#### Provided data
****************************************
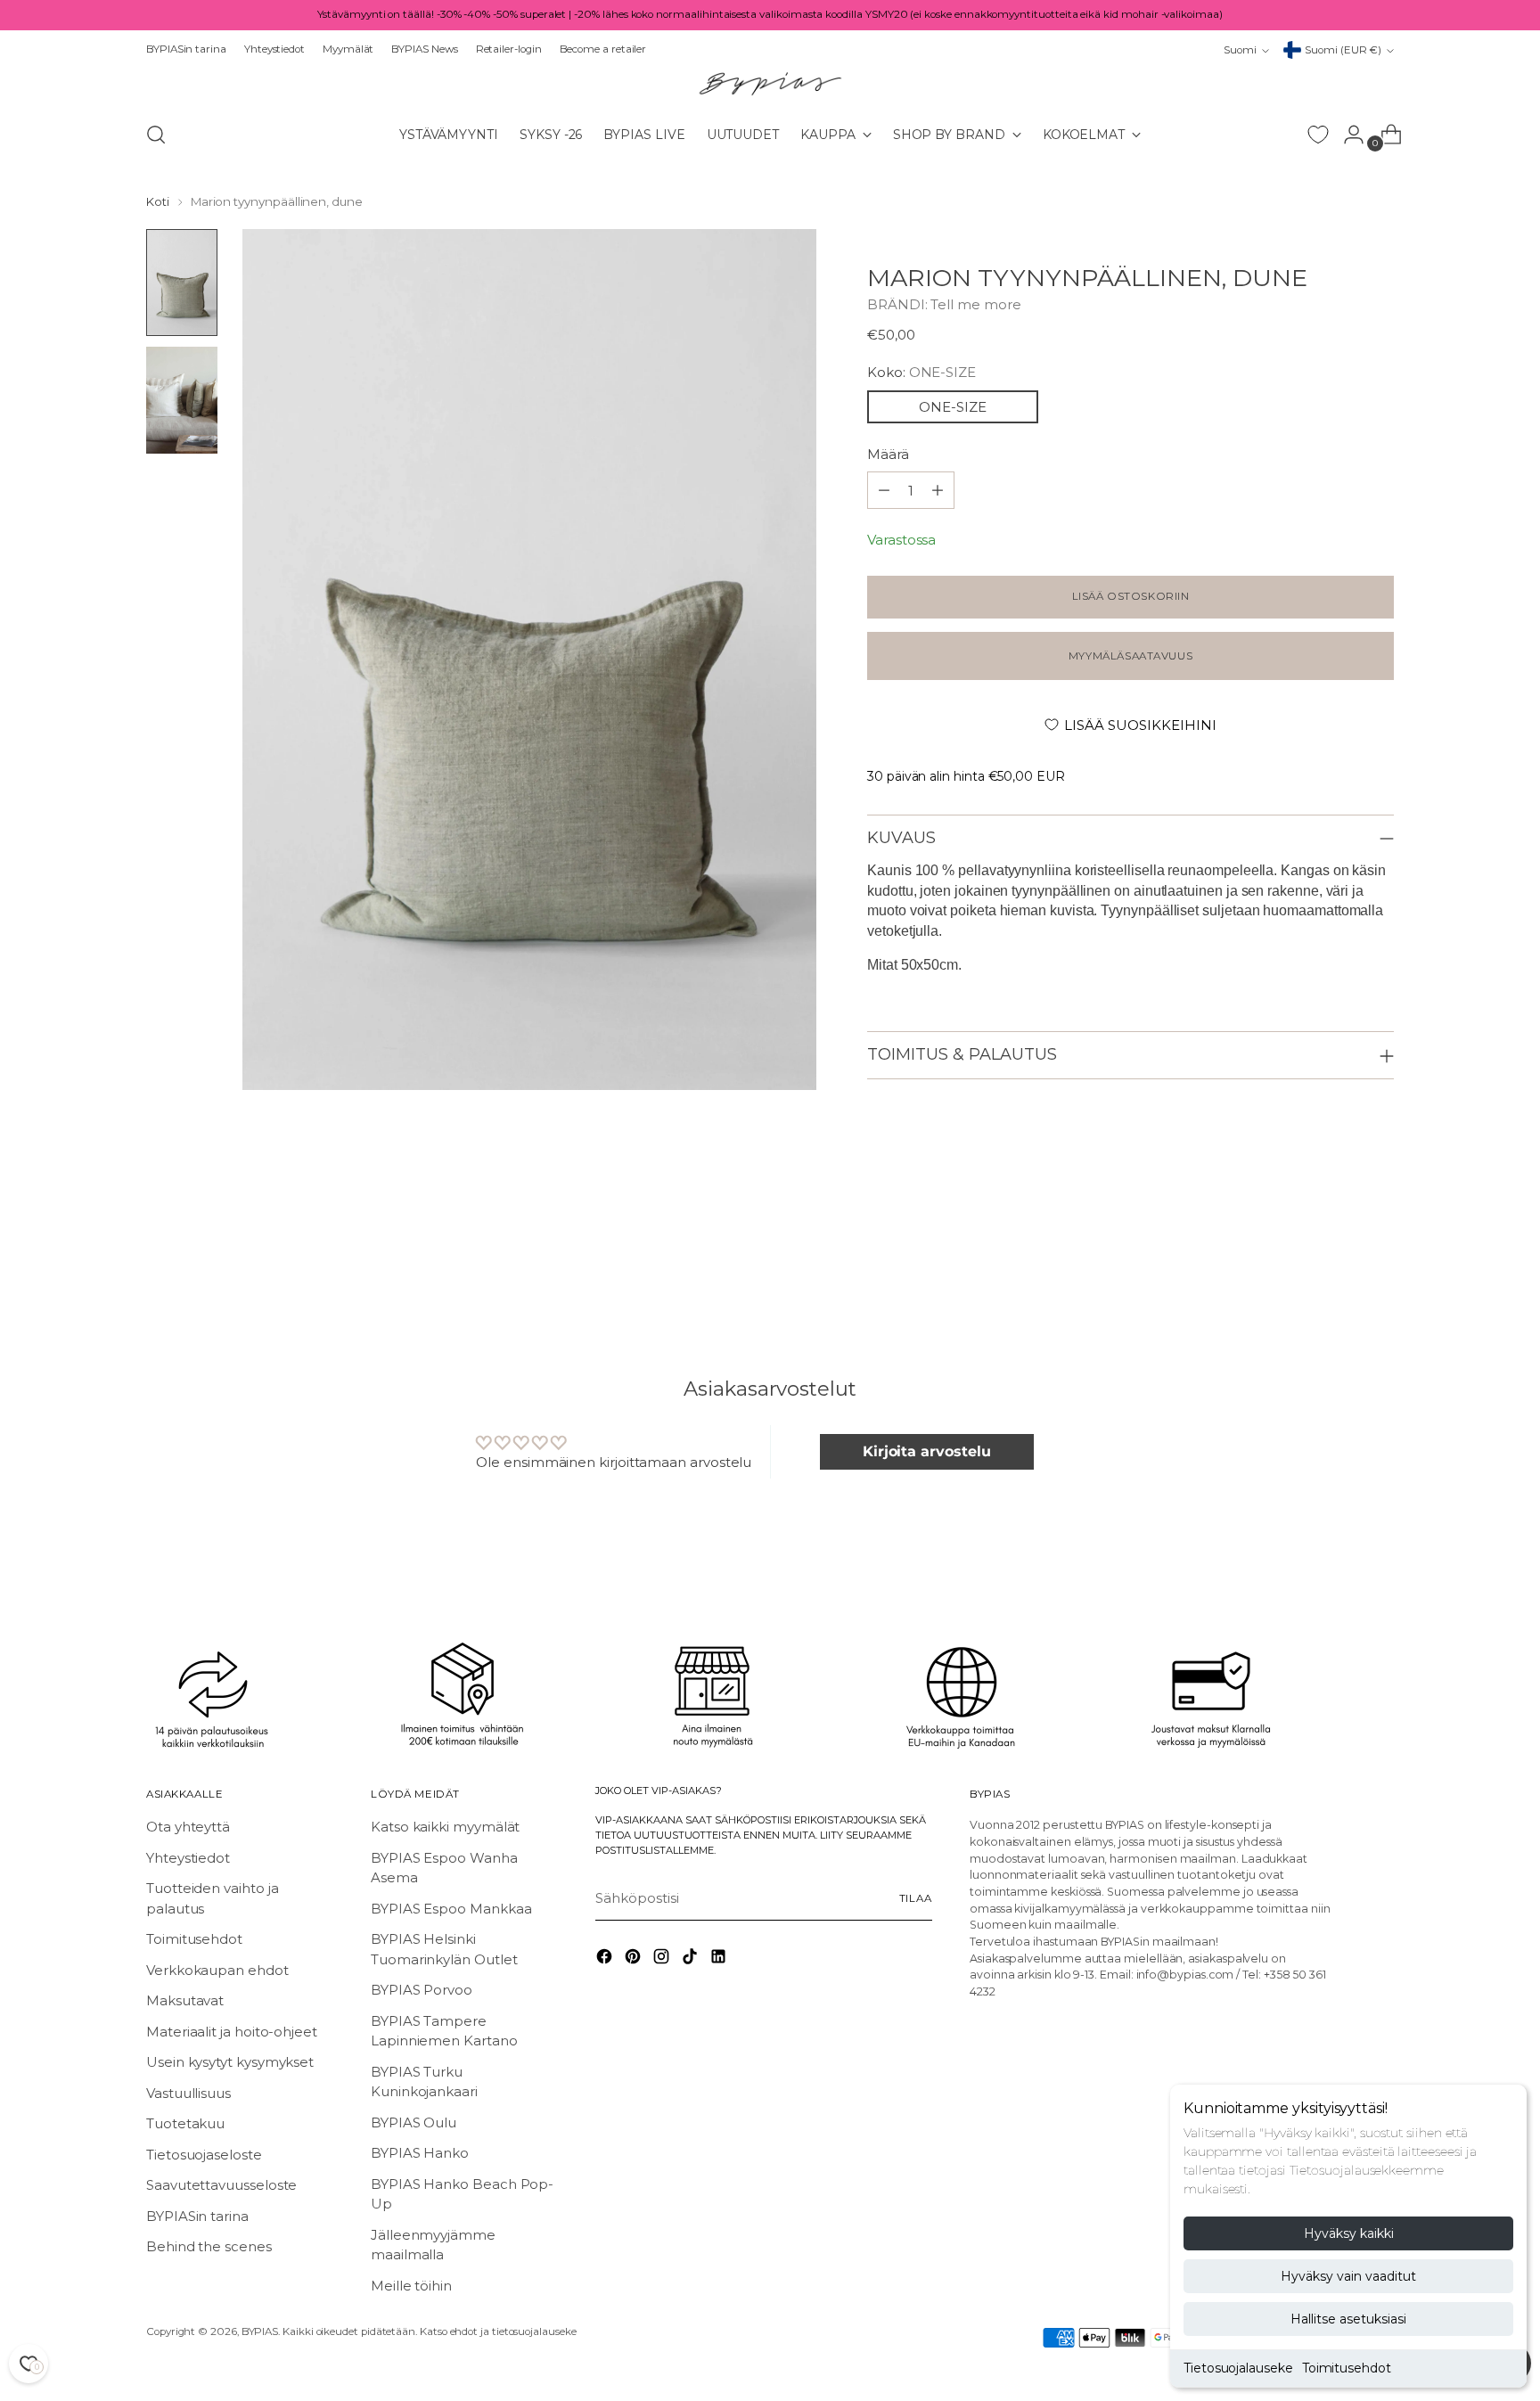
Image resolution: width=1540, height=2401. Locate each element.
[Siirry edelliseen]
****************************************
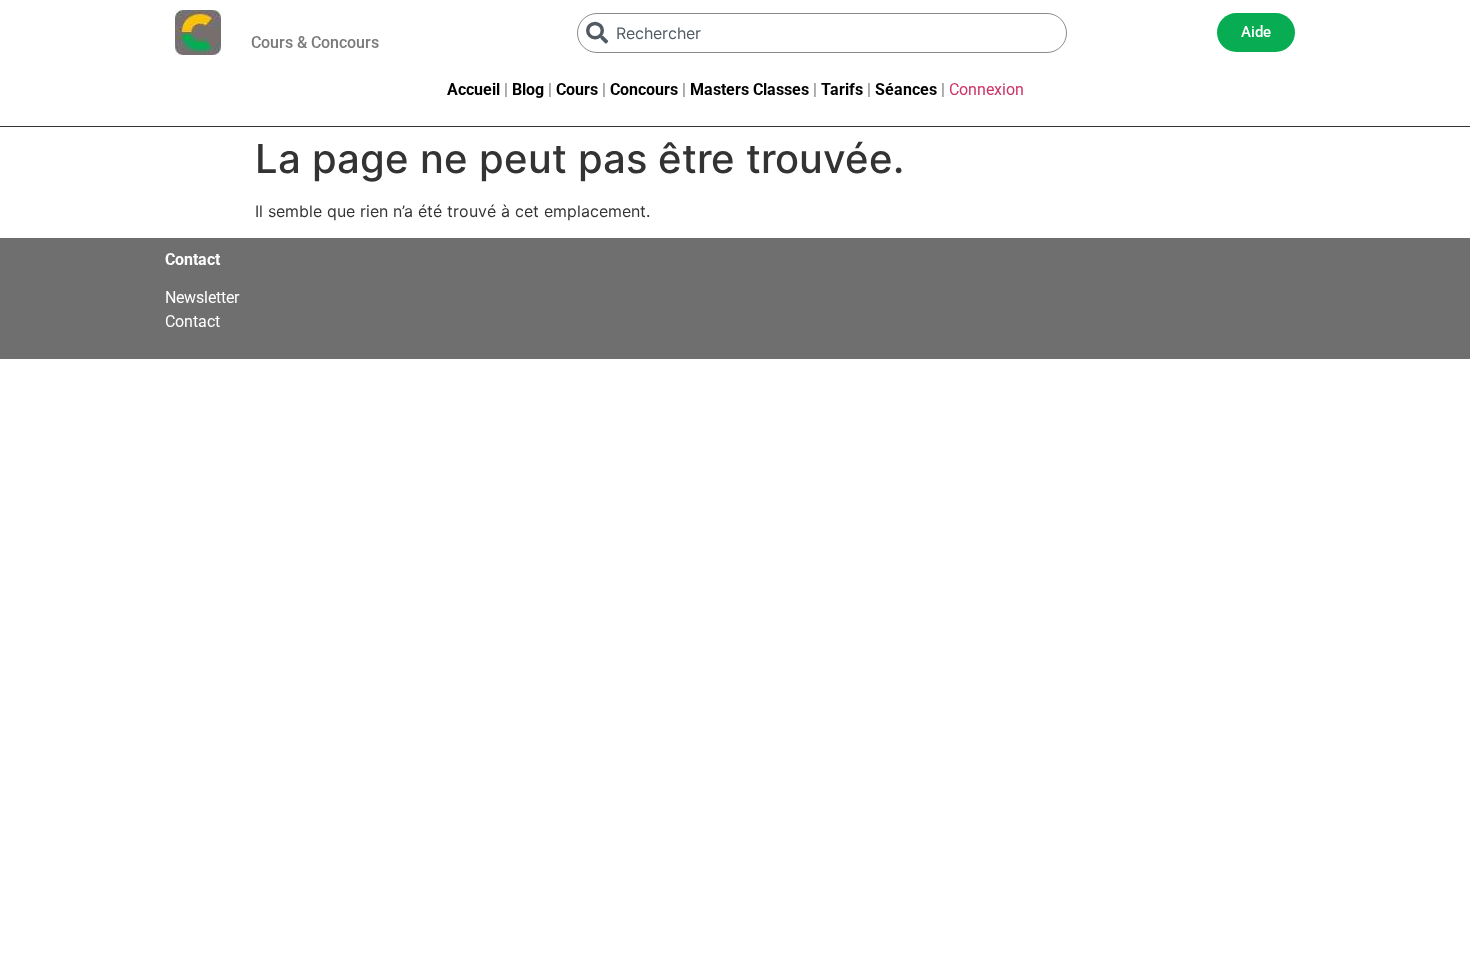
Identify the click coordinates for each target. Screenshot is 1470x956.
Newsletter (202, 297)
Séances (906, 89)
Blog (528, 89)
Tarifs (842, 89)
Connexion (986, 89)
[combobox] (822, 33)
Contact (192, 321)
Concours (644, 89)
****************************************
#### What is required
Set down, exactly as they appear above, all lines from the one that has "Image resolution: width=1540, height=2401." down to the one that has "[Siirry edelliseen]", including those two and no others.

#### Response to the exercise
Image resolution: width=1540, height=2401. Locate each element.
[Siirry edelliseen]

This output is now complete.